Exercise instructions: Could you set down exactly the lines of the data below, starting at the one that holds "Viewport: 326px width, 242px height." and ending at the one that holds "The width and height of the screenshot is (368, 281).", both included, and only those?

──────

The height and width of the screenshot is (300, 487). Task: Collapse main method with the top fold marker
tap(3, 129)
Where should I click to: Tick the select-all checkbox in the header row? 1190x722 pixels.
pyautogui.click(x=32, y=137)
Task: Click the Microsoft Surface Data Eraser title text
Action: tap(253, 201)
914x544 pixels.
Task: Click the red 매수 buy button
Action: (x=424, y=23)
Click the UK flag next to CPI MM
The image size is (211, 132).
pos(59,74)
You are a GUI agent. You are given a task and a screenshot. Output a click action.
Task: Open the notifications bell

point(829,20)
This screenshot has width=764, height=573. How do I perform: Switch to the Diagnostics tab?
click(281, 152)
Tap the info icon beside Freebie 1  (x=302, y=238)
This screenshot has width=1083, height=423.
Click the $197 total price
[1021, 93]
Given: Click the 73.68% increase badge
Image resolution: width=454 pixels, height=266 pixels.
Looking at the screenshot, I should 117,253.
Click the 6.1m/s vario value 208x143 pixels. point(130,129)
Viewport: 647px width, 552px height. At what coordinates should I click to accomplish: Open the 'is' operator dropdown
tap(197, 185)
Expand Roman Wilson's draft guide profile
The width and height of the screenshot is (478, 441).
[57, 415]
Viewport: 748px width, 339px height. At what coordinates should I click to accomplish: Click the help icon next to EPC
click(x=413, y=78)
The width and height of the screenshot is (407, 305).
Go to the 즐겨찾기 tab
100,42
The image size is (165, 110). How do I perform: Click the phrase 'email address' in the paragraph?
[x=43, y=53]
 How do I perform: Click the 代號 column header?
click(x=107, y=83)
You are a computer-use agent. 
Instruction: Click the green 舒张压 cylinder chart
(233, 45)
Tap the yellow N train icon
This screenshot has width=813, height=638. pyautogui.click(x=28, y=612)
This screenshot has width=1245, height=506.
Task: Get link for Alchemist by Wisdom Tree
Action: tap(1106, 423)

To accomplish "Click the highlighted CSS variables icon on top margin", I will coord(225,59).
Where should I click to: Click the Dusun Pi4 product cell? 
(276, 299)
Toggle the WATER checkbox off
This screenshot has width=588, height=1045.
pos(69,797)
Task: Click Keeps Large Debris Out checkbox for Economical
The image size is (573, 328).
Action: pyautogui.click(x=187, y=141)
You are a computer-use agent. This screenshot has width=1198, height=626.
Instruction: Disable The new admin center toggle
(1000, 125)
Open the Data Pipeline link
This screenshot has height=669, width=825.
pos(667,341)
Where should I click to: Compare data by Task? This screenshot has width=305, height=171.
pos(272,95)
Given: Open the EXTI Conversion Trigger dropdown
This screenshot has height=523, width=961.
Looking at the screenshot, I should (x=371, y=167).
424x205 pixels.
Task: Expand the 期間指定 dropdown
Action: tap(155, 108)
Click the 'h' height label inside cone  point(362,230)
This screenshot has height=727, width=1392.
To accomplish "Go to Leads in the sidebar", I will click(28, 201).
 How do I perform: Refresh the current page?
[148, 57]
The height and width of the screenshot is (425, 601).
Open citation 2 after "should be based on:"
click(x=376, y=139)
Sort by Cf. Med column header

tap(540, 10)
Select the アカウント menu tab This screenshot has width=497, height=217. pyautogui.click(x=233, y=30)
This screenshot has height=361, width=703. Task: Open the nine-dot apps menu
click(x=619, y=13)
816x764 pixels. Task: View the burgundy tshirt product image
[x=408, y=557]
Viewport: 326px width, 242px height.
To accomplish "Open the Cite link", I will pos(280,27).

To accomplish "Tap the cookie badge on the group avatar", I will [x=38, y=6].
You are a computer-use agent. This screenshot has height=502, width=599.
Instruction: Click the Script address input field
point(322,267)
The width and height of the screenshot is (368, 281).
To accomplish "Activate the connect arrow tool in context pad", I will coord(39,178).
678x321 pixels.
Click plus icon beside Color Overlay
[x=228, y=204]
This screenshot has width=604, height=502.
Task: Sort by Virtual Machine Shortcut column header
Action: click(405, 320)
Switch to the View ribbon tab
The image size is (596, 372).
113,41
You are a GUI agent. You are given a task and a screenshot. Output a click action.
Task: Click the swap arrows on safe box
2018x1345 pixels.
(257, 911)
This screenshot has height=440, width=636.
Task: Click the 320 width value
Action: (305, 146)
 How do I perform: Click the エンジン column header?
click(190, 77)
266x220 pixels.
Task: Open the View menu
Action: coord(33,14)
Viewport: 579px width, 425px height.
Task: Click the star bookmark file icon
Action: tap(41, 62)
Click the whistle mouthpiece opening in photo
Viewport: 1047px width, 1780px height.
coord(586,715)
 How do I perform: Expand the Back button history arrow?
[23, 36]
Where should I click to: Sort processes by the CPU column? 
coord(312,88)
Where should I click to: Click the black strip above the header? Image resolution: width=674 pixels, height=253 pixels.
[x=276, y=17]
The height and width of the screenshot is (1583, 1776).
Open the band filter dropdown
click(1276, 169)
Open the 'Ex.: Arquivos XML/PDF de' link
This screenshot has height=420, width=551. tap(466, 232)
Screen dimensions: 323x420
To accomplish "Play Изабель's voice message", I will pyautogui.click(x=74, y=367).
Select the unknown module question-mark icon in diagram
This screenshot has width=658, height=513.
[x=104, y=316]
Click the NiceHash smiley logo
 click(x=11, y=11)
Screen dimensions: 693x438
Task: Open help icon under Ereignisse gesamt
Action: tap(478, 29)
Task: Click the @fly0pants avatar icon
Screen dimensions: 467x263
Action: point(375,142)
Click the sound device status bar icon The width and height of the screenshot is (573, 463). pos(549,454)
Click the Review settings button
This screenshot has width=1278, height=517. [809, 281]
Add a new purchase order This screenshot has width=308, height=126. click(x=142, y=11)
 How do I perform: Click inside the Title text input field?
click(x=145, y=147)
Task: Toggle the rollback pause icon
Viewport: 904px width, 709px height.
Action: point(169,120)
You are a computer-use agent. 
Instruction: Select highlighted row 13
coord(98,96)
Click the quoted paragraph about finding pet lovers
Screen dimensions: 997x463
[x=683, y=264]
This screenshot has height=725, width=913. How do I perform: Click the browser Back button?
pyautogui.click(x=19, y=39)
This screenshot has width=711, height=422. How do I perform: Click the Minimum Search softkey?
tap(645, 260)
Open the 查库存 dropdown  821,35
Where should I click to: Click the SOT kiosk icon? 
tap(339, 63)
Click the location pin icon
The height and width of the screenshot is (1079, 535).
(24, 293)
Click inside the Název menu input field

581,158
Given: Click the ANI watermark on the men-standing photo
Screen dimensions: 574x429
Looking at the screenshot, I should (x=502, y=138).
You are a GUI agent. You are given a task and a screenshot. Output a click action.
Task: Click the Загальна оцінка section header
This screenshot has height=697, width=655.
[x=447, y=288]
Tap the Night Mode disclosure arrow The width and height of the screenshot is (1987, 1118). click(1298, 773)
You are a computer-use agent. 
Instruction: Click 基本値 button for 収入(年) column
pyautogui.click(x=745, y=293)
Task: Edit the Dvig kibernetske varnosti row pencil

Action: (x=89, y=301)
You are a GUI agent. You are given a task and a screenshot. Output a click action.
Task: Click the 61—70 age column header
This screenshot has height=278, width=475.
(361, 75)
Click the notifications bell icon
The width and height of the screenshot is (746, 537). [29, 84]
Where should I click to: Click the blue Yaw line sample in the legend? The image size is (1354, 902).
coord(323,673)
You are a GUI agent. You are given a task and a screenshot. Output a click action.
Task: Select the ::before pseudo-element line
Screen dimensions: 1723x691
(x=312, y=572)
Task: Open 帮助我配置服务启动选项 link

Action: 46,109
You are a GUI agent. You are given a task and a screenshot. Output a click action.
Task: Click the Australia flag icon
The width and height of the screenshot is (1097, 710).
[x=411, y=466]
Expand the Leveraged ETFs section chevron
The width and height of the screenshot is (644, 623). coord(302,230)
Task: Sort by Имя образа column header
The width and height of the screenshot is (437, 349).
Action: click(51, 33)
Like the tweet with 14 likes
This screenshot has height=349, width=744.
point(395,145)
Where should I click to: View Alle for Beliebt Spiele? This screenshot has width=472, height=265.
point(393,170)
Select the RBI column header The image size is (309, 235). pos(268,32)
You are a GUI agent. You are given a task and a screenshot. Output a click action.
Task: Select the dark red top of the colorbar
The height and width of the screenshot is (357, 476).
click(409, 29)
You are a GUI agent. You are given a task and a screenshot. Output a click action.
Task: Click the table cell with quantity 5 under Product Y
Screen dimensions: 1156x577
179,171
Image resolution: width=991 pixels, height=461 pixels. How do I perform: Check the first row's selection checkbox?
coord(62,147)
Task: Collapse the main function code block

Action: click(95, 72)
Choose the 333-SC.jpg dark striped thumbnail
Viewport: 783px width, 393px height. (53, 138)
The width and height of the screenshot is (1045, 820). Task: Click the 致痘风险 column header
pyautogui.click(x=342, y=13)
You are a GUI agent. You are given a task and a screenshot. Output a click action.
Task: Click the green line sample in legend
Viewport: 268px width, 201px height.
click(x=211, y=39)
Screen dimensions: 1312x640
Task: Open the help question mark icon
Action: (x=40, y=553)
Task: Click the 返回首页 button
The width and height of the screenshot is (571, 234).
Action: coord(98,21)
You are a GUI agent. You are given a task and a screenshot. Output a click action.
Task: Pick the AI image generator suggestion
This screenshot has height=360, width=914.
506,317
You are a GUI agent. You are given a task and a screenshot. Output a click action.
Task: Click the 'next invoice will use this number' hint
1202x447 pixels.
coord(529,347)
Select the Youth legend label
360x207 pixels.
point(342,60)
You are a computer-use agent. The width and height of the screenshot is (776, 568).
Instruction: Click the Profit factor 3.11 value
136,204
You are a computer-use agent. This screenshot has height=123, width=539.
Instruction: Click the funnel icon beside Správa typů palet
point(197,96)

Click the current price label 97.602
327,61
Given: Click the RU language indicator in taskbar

──────

Written response:
Viewport: 326px width, 242px height.
To accomplish "Open the Cite link", I will pos(280,27).

To accomplish "Tap the cookie badge on the group avatar", I will [x=38, y=6].
You are a computer-use agent. This screenshot has height=502, width=599.
Instruction: Click the Script address input field
point(322,267)
The width and height of the screenshot is (368, 281).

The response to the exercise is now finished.